We regularly review DAC and PVFP to determine if they are recoverable from future income or as part of our loss recognition testing. If these costs are not recoverable, they are charged as expenses in the financial period in which we make this determination. For example, if we determine that we are unable to recover DAC from profits over the life of the relevant insurance policies or annuity contracts, or if withdrawals or surrender charges associated with early withdrawals do not fully offset the unamortized acquisition costs related to those policies or annuities, we would be required to recognize the additional DAC amortization as an expense in the current period.
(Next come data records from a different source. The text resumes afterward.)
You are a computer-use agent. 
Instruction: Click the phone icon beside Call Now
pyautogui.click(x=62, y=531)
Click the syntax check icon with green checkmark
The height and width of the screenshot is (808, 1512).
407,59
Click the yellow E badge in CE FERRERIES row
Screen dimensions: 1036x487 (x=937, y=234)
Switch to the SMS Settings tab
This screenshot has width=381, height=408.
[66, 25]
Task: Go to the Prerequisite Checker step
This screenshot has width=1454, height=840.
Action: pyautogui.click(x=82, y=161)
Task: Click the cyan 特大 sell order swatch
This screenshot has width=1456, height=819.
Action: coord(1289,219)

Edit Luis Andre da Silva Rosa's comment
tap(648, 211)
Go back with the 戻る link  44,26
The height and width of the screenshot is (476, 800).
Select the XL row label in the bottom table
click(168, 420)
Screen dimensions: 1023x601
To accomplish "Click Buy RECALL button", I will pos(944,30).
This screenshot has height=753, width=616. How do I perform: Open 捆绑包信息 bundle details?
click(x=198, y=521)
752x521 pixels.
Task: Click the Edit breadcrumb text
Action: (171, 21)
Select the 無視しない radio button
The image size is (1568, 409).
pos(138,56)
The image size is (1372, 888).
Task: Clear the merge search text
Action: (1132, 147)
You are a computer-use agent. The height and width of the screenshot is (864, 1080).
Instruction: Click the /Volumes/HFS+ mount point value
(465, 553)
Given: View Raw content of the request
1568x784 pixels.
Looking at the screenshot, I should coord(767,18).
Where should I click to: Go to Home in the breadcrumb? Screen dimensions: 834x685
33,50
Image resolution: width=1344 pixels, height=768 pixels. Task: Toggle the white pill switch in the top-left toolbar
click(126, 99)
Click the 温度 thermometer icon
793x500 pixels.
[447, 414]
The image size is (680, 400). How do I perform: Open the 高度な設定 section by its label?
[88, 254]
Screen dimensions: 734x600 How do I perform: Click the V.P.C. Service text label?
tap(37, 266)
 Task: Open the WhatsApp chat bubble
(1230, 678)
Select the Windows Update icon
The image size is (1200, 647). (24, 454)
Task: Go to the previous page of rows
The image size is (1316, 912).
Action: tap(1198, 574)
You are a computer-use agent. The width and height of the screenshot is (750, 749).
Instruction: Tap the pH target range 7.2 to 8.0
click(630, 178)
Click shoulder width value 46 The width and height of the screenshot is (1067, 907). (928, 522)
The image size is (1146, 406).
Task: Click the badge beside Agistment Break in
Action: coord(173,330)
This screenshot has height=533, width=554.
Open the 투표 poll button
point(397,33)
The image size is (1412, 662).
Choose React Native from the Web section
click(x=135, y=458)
Equity market volatility could result in losses in our variable annuity products and associated hedging program which could challenge our ability to recover DAC on these products and could lead to further write-offs of DAC.
For information relating to risks associated with loss recognition testing and recoverability testing (including in connection with the expected completion of the active life margin review in the fourth quarter of 2014), see If our reserves for future policy claims are inadequate, we may be required to increase our reserve liabilities, which could adversely affect our results of operations and financial condition.
Fannie Mae, Freddie Mac and a small number of large mortgage lenders exert significant influence over the U.S. mortgage insurance market and changes to the role or structure of Freddie Mac or Fannie Mae could have an adverse impact on our U.S. mortgage insurance business.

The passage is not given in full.